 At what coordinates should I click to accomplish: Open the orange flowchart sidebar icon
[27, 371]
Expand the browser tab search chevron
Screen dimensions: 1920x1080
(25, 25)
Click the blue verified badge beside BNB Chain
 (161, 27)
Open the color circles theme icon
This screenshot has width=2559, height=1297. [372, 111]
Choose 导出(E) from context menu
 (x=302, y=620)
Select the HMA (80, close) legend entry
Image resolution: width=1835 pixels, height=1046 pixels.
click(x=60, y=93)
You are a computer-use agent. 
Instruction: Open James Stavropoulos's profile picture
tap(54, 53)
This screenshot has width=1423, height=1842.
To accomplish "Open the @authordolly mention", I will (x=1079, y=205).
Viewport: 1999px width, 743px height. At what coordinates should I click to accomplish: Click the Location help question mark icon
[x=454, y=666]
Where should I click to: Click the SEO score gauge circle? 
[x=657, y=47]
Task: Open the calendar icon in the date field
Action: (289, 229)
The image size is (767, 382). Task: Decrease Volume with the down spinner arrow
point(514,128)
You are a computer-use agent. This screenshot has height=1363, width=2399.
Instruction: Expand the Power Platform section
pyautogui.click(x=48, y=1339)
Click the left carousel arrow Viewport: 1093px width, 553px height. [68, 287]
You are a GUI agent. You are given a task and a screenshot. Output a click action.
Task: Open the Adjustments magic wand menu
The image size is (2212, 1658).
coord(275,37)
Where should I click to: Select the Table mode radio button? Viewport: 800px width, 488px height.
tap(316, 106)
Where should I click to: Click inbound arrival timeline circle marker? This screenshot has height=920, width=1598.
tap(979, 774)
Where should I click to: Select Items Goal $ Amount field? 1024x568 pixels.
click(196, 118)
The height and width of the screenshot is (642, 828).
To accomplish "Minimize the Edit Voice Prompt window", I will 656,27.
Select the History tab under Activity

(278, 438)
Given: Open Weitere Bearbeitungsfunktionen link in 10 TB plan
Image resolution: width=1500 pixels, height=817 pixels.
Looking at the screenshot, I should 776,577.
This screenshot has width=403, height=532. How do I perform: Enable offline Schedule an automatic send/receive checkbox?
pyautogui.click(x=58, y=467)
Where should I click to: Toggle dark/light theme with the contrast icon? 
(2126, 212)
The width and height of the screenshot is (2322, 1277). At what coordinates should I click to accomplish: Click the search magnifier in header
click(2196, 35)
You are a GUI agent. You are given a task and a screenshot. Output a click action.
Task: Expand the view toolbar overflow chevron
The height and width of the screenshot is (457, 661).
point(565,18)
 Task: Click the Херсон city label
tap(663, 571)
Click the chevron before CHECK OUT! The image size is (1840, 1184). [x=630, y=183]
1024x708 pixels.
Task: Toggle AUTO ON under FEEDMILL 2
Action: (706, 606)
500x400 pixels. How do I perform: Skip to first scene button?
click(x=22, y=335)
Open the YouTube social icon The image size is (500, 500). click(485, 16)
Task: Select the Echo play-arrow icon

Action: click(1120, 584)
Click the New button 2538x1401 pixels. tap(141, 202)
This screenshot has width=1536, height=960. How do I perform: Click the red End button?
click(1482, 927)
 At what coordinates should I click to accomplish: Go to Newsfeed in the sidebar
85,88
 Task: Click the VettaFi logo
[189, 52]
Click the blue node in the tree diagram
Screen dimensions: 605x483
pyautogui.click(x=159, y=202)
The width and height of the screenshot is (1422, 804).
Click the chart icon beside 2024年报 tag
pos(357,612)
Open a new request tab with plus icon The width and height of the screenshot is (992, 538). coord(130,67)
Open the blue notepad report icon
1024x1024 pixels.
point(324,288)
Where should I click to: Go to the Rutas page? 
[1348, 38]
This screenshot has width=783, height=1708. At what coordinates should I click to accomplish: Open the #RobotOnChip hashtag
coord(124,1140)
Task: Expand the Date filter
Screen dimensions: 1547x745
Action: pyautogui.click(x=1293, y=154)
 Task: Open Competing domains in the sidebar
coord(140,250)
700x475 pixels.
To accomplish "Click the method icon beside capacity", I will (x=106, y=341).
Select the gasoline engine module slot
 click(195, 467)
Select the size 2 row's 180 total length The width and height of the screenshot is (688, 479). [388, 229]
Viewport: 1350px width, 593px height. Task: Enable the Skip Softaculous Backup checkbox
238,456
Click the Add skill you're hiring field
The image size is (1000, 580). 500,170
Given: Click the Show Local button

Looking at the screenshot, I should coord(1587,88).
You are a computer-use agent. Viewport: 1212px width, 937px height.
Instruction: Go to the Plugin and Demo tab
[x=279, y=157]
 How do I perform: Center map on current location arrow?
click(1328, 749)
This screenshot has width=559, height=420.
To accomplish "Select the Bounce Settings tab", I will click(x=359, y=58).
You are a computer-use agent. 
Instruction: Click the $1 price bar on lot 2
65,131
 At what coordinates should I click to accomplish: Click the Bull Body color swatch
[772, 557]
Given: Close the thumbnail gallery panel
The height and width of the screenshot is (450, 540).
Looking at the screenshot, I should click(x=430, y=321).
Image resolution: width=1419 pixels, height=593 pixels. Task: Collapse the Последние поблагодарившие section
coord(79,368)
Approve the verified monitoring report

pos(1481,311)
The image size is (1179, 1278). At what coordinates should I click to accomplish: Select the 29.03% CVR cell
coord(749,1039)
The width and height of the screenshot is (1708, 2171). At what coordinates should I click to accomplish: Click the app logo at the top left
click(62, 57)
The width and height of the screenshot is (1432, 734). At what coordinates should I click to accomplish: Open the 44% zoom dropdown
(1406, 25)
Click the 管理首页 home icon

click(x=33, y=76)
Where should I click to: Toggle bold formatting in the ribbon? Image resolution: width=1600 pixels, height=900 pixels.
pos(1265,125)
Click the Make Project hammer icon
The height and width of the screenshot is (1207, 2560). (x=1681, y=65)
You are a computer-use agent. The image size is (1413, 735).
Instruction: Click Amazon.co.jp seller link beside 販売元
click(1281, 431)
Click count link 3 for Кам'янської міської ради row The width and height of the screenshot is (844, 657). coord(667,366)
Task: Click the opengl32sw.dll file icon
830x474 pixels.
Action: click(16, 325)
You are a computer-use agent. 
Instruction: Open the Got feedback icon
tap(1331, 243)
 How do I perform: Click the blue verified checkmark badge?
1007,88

··········

- **Goal**
Rewrite all of the material above, replacing "computer-use agent" with "desktop agent" wherever it occurs and leaving everything else unchanged.

- **Expected answer**
 At what coordinates should I click to accomplish: Open the orange flowchart sidebar icon
[27, 371]
Expand the browser tab search chevron
Screen dimensions: 1920x1080
(25, 25)
Click the blue verified badge beside BNB Chain
 (161, 27)
Open the color circles theme icon
This screenshot has width=2559, height=1297. [372, 111]
Choose 导出(E) from context menu
 (x=302, y=620)
Select the HMA (80, close) legend entry
Image resolution: width=1835 pixels, height=1046 pixels.
click(x=60, y=93)
You are a desktop agent. 
Instruction: Open James Stavropoulos's profile picture
tap(54, 53)
This screenshot has width=1423, height=1842.
To accomplish "Open the @authordolly mention", I will (x=1079, y=205).
Viewport: 1999px width, 743px height. At what coordinates should I click to accomplish: Click the Location help question mark icon
[x=454, y=666]
Where should I click to: Click the SEO score gauge circle? 
[x=657, y=47]
Task: Open the calendar icon in the date field
Action: (289, 229)
The image size is (767, 382). Task: Decrease Volume with the down spinner arrow
point(514,128)
You are a desktop agent. This screenshot has height=1363, width=2399.
Instruction: Expand the Power Platform section
pyautogui.click(x=48, y=1339)
Click the left carousel arrow Viewport: 1093px width, 553px height. [68, 287]
You are a GUI agent. You are given a task and a screenshot. Output a click action.
Task: Open the Adjustments magic wand menu
The image size is (2212, 1658).
coord(275,37)
Where should I click to: Select the Table mode radio button? Viewport: 800px width, 488px height.
tap(316, 106)
Where should I click to: Click inbound arrival timeline circle marker? This screenshot has height=920, width=1598.
tap(979, 774)
Where should I click to: Select Items Goal $ Amount field? 1024x568 pixels.
click(196, 118)
The height and width of the screenshot is (642, 828).
To accomplish "Minimize the Edit Voice Prompt window", I will 656,27.
Select the History tab under Activity

(278, 438)
Given: Open Weitere Bearbeitungsfunktionen link in 10 TB plan
Image resolution: width=1500 pixels, height=817 pixels.
Looking at the screenshot, I should 776,577.
This screenshot has width=403, height=532. How do I perform: Enable offline Schedule an automatic send/receive checkbox?
pyautogui.click(x=58, y=467)
Where should I click to: Toggle dark/light theme with the contrast icon? 
(2126, 212)
The width and height of the screenshot is (2322, 1277). At what coordinates should I click to accomplish: Click the search magnifier in header
click(2196, 35)
You are a GUI agent. You are given a task and a screenshot. Output a click action.
Task: Expand the view toolbar overflow chevron
The height and width of the screenshot is (457, 661).
point(565,18)
 Task: Click the Херсон city label
tap(663, 571)
Click the chevron before CHECK OUT! The image size is (1840, 1184). [x=630, y=183]
1024x708 pixels.
Task: Toggle AUTO ON under FEEDMILL 2
Action: (706, 606)
500x400 pixels. How do I perform: Skip to first scene button?
click(x=22, y=335)
Open the YouTube social icon The image size is (500, 500). click(485, 16)
Task: Select the Echo play-arrow icon

Action: click(1120, 584)
Click the New button 2538x1401 pixels. tap(141, 202)
This screenshot has width=1536, height=960. How do I perform: Click the red End button?
click(1482, 927)
 At what coordinates should I click to accomplish: Go to Newsfeed in the sidebar
85,88
 Task: Click the VettaFi logo
[189, 52]
Click the blue node in the tree diagram
Screen dimensions: 605x483
pyautogui.click(x=159, y=202)
The width and height of the screenshot is (1422, 804).
Click the chart icon beside 2024年报 tag
pos(357,612)
Open a new request tab with plus icon The width and height of the screenshot is (992, 538). coord(130,67)
Open the blue notepad report icon
1024x1024 pixels.
point(324,288)
Where should I click to: Go to the Rutas page? 
[1348, 38]
This screenshot has width=783, height=1708. At what coordinates should I click to accomplish: Open the #RobotOnChip hashtag
coord(124,1140)
Task: Expand the Date filter
Screen dimensions: 1547x745
Action: pyautogui.click(x=1293, y=154)
 Task: Open Competing domains in the sidebar
coord(140,250)
700x475 pixels.
To accomplish "Click the method icon beside capacity", I will (x=106, y=341).
Select the gasoline engine module slot
 click(195, 467)
Select the size 2 row's 180 total length The width and height of the screenshot is (688, 479). [388, 229]
Viewport: 1350px width, 593px height. Task: Enable the Skip Softaculous Backup checkbox
238,456
Click the Add skill you're hiring field
The image size is (1000, 580). 500,170
Given: Click the Show Local button

Looking at the screenshot, I should coord(1587,88).
You are a desktop agent. Viewport: 1212px width, 937px height.
Instruction: Go to the Plugin and Demo tab
[x=279, y=157]
 How do I perform: Center map on current location arrow?
click(1328, 749)
This screenshot has width=559, height=420.
To accomplish "Select the Bounce Settings tab", I will click(x=359, y=58).
You are a desktop agent. 
Instruction: Click the $1 price bar on lot 2
65,131
 At what coordinates should I click to accomplish: Click the Bull Body color swatch
[772, 557]
Given: Close the thumbnail gallery panel
The height and width of the screenshot is (450, 540).
Looking at the screenshot, I should click(x=430, y=321).
Image resolution: width=1419 pixels, height=593 pixels. Task: Collapse the Последние поблагодарившие section
coord(79,368)
Approve the verified monitoring report

pos(1481,311)
The image size is (1179, 1278). At what coordinates should I click to accomplish: Select the 29.03% CVR cell
coord(749,1039)
The width and height of the screenshot is (1708, 2171). At what coordinates should I click to accomplish: Click the app logo at the top left
click(62, 57)
The width and height of the screenshot is (1432, 734). At what coordinates should I click to accomplish: Open the 44% zoom dropdown
(1406, 25)
Click the 管理首页 home icon

click(x=33, y=76)
Where should I click to: Toggle bold formatting in the ribbon? Image resolution: width=1600 pixels, height=900 pixels.
pos(1265,125)
Click the Make Project hammer icon
The height and width of the screenshot is (1207, 2560). (x=1681, y=65)
You are a desktop agent. The image size is (1413, 735).
Instruction: Click Amazon.co.jp seller link beside 販売元
click(1281, 431)
Click count link 3 for Кам'янської міської ради row The width and height of the screenshot is (844, 657). coord(667,366)
Task: Click the opengl32sw.dll file icon
830x474 pixels.
Action: click(16, 325)
You are a desktop agent. 
Instruction: Open the Got feedback icon
tap(1331, 243)
 How do I perform: Click the blue verified checkmark badge?
1007,88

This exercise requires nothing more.